The baseline RAPP practice registry data weren’t pretty.4 We had more RA patients (median 585) than we had thought, and our assessments were only on time for about 40% of our populations using minimum standards from the treat-to-target recommendations—three months for high and moderate disease activity patients and six months for low and controlled patients.
Bottom line, rheumatologists need an analytic disease registry to enroll all our patients and enter their disease activity measures and medications by dates to allow us to see our care gaps, and then we need to use this tool to manage our practice work and track our performance. Physicians lack the time and expertise to do this alone; it takes a team.
2. Assessing disease activity ourselves during office visits as we are used to doing precludes on-time disease activity assessments in busy practices.5 The more data we’ve collected, the more obvious this has become (see Table 1).6 The reasons include:
- Most importantly, we lack the numbers of physician-established patient visit slots required to see the numbers of RA patients we manage as often as the guidelines recommend based on their disease activity status.
- Controlled patients are too often taking up appointments to confirm that everything is going well at the same time as active patients aren’t being seen often enough to modify their treatments as recommended in the 2015 ACR guidelines.7
- We lack the time during scheduled visits to both assess patients accurately and to make necessary adjustments to their treatment, so those with active disease are often maintained on the same treatments. Moreover, if the patient presents with an urgent problem, disease assessment and management are often deferred.

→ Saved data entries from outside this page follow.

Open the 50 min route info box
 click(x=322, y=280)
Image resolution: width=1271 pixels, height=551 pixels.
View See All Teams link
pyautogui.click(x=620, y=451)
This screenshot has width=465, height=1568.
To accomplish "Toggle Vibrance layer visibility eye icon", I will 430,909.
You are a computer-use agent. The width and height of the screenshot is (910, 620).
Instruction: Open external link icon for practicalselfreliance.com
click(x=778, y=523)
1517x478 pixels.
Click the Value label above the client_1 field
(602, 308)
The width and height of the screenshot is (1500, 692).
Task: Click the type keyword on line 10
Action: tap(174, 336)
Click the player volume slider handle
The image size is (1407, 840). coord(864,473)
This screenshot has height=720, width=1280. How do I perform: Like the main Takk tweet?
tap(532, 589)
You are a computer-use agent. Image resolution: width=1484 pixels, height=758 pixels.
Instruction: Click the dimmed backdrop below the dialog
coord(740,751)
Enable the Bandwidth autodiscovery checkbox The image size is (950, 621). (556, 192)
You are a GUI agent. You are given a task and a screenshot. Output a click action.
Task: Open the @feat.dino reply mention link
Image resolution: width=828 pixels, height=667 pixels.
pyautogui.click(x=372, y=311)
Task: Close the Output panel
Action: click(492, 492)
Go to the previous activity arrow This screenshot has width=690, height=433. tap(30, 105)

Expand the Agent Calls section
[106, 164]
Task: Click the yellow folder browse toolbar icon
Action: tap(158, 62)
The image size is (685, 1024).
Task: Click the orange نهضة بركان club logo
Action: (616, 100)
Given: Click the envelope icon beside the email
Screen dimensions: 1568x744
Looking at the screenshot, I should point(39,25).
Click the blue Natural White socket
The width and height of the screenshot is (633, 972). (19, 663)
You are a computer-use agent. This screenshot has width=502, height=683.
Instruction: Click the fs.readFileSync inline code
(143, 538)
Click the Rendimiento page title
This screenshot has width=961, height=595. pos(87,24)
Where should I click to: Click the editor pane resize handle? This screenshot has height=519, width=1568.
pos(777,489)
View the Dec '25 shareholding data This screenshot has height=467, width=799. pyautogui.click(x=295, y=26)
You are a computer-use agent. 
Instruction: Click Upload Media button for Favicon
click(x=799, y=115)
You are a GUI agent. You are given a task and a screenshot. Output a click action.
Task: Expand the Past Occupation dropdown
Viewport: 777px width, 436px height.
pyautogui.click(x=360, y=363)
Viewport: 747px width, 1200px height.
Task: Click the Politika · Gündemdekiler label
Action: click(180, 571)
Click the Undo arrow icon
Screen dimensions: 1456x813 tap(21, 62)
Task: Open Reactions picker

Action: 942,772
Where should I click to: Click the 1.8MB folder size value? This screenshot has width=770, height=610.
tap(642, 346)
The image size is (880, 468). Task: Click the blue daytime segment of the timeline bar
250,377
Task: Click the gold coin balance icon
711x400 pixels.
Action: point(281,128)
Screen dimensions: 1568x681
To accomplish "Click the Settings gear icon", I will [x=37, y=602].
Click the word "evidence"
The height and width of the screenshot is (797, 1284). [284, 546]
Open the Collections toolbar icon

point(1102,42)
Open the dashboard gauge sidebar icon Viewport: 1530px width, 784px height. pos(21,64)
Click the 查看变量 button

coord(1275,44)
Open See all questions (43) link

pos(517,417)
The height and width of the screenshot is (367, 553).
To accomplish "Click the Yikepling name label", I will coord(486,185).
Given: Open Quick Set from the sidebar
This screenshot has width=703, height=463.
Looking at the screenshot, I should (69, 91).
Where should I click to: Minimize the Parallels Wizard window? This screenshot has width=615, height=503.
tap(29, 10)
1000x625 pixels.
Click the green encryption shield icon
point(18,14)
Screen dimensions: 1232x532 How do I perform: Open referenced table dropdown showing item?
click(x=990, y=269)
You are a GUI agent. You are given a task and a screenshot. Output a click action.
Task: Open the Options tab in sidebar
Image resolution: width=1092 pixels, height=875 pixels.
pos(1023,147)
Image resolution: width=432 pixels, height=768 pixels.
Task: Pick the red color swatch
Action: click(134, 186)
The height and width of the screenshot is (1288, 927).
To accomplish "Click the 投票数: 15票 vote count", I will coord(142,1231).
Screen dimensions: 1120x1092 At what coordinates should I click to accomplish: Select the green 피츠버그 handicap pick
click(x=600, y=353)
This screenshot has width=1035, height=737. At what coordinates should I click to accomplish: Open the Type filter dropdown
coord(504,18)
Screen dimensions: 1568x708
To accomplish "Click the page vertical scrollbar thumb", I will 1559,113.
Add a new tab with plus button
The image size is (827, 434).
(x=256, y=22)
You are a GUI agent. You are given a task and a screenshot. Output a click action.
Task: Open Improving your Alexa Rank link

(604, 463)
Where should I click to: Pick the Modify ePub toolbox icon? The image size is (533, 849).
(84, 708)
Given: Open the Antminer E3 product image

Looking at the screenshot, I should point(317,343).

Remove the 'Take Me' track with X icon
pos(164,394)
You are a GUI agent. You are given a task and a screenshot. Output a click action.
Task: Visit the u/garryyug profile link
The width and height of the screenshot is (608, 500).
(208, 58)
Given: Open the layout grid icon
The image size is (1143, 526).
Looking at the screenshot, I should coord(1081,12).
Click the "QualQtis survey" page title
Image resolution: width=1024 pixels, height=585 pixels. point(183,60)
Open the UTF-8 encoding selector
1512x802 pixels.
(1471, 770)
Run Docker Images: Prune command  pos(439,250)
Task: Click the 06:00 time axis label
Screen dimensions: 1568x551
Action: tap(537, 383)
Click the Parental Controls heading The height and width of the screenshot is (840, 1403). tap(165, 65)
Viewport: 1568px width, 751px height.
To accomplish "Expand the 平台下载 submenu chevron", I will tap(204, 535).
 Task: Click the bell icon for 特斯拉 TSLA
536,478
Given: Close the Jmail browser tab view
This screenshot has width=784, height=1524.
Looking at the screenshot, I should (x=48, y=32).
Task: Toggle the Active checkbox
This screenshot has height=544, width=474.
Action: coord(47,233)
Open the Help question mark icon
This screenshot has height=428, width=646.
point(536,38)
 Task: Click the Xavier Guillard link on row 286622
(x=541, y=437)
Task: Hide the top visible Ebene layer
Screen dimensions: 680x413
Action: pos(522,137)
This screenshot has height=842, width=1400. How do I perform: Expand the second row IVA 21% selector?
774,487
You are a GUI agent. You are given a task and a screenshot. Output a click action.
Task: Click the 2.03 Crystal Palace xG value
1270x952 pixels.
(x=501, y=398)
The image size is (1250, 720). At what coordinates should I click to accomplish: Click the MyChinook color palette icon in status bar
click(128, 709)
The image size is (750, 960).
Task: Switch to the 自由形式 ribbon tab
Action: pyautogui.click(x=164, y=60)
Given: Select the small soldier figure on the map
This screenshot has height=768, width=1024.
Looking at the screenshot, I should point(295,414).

- Finally, we see many high disease activity patients who cannot be treated more aggressively for one or more reasons—insurance denials, co-morbidities, patient preferences, etc. Such patients make up about 50% of those with high disease activity in typical RAPP practices.5
Bottom line: We’ve realized that current visit schedules and practice workflows create intractable care gaps and prevent physicians from doing the work that only we can do for new and established patients. We need clinical population management by care teams to see patients as often as necessary—and only as necessary.